> Provided passage:
--- start ---

If the relative humidity of air is high and the air velocity is brisk the combined effect is drying of the coal dust and creation of dusty condition in a coal mine. It is not a desirable feature when viewed in the context of coal dust suppression measures. Moreover, high velocity of air causes discomfort to the workers. For these reasons the maximum air velocity has been laid down by D.G.M.S. by Cir. No-42 of 1974 (See Chapter on coal dust). The velocity of air at the working face at 0.5 m to 2.0 m/s is reasonable for comfortable working conditions.
In addition to these considerations the capacity of a worker to work in mines with humid conditions depends on the extent of his acclimatisation. An Indian worker may continue to work reasonably well in an underground atmosphere where the wet bulb temperature is 30°C or near about.
The temperature and relative humidity of air increase in the vicinity of a place of spontaneous heating of coal and if the hygrometer readings are taken regularly they provide an indication whether or not heating is taking place.
Kata Thermometer—
To judge whether a working place is suitable for a man to work efficiently and without discomfort, it is necessary to know the temperature of air at the working place, the relative humidity and air velocity. The joint effect of all these factors can be known with the help of kata thermometer which measures the cooling power by a combination of the above mentioned three factors at the instrument temperature of 36.5°C, the normal temperature of human body. Kata consists of an alcohol thermometer with two marks graduated on the stem at 35°C and 38°C. The instrument is used as follows:
The bulb is immersed in hot water carried in a thermos flask until the alcohol rises above the upper graduation. The bulb is wiped dry and the time required for the alcohol column to drop from the upper mark to the lower mark is noted. The procedure is repeated with a wet muslin cloth wrapped on the bulb.
An instrument factor is marked on every instrument. The kata factor of an instrument is the number of milli-calories of heat which it loses per sq. cm. of surface area of the bulb on cooling from 38° to 35°C. It is nearly 480.

--- end ---

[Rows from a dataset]
--- start ---

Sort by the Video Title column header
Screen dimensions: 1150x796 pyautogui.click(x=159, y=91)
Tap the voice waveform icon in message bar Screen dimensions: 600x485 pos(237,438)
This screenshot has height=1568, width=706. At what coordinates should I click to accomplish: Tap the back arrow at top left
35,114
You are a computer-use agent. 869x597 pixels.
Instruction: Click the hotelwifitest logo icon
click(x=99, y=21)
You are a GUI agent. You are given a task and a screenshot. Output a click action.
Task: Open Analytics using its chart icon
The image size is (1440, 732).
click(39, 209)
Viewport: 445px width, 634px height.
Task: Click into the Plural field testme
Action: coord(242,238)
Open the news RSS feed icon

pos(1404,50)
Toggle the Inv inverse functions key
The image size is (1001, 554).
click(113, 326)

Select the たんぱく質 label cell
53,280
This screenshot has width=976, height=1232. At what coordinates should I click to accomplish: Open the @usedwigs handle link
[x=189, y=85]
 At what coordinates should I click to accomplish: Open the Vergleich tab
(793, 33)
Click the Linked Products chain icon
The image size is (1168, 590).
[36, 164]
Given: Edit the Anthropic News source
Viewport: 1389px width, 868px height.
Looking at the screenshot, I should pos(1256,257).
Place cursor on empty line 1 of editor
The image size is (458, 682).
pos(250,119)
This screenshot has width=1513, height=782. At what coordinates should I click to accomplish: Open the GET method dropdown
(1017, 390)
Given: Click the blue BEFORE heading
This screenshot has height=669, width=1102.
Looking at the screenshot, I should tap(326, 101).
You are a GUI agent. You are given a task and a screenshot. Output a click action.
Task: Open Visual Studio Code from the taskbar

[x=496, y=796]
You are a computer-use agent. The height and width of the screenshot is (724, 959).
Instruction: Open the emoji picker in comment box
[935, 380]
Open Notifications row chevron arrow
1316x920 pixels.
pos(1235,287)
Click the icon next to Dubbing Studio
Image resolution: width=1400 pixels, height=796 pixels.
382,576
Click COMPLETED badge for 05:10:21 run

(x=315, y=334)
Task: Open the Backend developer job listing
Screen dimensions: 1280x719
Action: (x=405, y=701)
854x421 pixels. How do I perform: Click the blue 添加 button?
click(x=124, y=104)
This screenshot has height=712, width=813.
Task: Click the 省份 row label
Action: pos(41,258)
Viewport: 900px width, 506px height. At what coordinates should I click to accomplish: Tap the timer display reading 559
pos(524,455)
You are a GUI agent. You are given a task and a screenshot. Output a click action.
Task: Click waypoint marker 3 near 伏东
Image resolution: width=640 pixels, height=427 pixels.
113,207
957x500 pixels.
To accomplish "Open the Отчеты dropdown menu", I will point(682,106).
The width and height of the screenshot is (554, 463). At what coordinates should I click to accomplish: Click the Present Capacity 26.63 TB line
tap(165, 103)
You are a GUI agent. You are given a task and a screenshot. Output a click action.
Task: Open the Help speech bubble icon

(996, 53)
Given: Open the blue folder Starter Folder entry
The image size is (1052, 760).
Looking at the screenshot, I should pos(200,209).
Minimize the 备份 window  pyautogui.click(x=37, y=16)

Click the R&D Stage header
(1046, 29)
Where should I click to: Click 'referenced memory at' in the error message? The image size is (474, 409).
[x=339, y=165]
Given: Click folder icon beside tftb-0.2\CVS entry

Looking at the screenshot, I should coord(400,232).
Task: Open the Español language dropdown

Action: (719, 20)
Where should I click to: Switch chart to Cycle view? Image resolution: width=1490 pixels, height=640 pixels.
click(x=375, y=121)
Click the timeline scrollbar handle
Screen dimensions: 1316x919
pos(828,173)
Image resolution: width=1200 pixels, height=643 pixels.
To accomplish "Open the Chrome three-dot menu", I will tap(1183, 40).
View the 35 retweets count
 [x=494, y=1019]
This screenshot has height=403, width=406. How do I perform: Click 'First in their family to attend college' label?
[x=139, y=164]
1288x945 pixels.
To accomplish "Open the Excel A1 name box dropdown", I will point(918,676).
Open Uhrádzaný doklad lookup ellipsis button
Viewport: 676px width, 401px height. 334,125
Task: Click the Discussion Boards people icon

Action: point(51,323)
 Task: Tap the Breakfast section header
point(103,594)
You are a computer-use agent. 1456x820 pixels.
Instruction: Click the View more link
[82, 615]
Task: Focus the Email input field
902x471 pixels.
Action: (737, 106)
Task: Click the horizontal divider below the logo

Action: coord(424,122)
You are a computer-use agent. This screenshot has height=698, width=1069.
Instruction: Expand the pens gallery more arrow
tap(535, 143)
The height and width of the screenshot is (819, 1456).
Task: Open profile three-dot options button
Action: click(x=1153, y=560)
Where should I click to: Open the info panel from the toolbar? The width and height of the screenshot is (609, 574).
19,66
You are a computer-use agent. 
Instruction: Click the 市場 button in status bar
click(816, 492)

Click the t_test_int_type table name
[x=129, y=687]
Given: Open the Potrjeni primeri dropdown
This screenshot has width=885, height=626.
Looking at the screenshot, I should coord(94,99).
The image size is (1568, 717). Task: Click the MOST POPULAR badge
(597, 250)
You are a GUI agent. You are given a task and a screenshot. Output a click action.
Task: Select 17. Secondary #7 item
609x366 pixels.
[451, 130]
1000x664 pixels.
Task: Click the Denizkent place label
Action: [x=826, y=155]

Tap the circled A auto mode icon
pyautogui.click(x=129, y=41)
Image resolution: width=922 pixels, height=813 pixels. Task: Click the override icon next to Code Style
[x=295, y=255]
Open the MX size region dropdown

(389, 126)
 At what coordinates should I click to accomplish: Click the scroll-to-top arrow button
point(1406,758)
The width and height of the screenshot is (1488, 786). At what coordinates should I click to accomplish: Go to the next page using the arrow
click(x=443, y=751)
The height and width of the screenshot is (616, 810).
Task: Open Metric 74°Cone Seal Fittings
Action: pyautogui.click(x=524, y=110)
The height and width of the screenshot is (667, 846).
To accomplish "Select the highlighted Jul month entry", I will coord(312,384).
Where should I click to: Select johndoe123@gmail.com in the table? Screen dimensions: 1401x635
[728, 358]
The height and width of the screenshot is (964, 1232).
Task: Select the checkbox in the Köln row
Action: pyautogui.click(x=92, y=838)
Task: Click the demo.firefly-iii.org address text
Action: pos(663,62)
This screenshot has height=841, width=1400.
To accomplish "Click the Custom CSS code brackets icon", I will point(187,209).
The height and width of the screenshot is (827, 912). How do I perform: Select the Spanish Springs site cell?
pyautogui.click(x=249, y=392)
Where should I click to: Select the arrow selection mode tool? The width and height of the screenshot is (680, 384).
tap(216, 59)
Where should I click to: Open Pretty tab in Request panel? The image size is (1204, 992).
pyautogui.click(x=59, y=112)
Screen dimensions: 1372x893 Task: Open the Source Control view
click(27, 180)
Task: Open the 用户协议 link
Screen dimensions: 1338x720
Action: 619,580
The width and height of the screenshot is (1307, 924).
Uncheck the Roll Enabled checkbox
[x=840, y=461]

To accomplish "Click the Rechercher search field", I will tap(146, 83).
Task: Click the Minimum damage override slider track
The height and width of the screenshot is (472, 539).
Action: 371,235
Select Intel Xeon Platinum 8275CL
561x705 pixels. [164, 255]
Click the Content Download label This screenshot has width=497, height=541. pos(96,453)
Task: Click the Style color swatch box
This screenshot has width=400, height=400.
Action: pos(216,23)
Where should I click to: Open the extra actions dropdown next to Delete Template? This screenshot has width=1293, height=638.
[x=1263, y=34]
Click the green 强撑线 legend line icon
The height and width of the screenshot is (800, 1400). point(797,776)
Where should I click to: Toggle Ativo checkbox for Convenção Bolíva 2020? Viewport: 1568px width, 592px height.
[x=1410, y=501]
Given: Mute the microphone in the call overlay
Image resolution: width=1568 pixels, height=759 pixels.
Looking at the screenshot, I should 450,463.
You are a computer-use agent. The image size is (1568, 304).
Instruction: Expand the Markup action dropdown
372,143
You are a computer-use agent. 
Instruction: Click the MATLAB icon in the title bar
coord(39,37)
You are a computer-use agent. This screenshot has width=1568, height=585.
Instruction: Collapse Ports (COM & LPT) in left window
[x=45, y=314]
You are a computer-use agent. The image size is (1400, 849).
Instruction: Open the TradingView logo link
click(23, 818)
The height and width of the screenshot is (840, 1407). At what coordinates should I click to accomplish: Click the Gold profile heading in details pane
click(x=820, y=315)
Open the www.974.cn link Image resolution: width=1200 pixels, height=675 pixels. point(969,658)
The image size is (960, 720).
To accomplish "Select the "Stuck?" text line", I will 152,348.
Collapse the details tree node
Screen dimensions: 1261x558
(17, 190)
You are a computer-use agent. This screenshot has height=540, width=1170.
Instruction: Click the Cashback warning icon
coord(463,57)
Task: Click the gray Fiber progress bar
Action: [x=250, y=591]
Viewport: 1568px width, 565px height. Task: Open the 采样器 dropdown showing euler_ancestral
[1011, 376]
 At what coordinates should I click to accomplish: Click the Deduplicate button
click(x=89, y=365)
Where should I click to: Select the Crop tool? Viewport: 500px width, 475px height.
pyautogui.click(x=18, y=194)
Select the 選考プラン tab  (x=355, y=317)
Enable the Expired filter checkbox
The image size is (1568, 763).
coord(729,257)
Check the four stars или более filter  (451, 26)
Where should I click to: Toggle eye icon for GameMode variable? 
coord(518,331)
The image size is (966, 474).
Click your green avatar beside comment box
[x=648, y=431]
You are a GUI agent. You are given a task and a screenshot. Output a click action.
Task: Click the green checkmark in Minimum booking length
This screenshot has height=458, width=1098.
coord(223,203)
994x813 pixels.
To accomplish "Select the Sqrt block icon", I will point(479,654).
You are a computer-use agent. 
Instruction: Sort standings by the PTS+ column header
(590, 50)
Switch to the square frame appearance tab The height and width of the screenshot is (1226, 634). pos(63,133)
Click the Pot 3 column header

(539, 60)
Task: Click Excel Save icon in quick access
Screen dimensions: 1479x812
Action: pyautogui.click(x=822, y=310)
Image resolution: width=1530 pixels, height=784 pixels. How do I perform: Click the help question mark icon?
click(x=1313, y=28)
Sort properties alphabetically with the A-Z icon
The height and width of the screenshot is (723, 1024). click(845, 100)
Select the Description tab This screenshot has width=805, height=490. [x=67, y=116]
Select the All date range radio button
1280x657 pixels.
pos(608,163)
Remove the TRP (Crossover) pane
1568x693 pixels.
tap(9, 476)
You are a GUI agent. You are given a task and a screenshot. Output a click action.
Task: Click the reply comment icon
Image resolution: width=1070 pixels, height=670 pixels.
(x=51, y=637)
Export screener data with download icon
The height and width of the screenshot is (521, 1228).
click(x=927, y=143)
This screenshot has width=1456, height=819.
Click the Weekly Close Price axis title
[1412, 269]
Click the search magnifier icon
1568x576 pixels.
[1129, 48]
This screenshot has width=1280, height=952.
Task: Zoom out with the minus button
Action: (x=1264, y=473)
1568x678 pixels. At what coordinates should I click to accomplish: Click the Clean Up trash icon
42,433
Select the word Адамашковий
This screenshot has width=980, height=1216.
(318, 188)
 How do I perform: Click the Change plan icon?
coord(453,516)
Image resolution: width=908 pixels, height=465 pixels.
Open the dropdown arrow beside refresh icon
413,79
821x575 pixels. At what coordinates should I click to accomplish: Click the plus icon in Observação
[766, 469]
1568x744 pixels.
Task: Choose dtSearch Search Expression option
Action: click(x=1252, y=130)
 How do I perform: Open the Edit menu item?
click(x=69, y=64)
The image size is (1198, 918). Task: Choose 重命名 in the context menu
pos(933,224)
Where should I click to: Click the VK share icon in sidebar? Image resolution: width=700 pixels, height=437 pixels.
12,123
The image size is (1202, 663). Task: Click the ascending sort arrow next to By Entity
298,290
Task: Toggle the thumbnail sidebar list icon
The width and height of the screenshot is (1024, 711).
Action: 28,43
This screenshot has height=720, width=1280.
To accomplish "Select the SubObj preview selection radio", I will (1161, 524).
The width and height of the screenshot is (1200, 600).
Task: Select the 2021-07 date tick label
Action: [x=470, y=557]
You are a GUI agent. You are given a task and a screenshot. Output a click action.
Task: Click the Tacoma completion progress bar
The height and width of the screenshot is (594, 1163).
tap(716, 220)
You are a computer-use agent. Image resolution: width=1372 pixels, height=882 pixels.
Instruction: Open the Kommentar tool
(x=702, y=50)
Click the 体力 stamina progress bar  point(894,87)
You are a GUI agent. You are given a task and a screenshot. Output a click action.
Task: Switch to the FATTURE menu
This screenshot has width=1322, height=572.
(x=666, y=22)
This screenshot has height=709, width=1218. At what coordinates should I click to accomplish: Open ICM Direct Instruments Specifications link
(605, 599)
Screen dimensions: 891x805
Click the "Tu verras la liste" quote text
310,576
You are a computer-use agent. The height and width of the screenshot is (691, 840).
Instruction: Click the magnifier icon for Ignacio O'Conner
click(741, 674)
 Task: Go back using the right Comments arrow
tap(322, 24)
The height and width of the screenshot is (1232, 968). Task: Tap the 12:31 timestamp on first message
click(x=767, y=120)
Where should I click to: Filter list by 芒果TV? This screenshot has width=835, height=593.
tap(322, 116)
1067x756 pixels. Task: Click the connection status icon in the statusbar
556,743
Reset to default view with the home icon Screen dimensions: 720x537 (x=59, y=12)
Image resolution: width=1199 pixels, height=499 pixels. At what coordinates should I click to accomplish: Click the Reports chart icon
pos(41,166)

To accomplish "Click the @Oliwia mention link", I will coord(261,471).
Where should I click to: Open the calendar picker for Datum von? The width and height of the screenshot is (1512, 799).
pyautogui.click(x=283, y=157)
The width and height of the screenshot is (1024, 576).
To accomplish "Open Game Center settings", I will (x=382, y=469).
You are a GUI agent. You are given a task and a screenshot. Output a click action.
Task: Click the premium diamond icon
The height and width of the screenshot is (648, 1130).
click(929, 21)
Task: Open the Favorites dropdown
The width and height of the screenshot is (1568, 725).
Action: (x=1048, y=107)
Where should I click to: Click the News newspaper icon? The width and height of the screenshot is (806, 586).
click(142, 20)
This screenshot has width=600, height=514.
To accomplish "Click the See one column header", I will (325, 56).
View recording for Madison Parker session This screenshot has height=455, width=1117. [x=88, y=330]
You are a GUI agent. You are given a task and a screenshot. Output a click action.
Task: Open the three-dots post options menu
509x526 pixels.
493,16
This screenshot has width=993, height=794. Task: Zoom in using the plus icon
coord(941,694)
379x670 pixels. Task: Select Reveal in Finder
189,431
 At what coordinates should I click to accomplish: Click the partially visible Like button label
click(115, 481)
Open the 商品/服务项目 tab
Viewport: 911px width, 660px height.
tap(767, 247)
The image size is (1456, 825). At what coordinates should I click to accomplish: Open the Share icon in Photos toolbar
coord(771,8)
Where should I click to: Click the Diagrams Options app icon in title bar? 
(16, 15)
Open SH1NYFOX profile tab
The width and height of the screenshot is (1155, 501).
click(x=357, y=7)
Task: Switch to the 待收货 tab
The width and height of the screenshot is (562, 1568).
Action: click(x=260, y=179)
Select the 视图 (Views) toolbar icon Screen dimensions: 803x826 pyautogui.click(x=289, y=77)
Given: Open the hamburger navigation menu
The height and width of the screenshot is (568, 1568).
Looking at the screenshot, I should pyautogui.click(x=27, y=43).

--- end ---

> Task requirements:
**1.** Condense the paragraph of the passage on mine atmosphere that begins "If the relative humidity of air is high" into a shorter version that keeps its main facts.
**2.** Reproduce the passage on mine atmosphere word for word from "An instrument factor" to "is nearly 480.".

> Responses by task:
**1.** Brisk air velocity combined with high relative humidity dries coal dust and creates dusty conditions in a coal mine, which undermines dust suppression. Fast-moving air also causes discomfort to workers. For these reasons, D.G.M.S. set a maximum air velocity in Cir. No-42 of 1974. An air velocity of 0.5 m to 2.0 m/s at the working face is reasonable for comfortable working conditions.

**2.**
An instrument factor is marked on every instrument. The kata factor of an instrument is the number of milli-calories of heat which it loses per sq. cm. of surface area of the bulb on cooling from 38° to 35°C. It is nearly 480.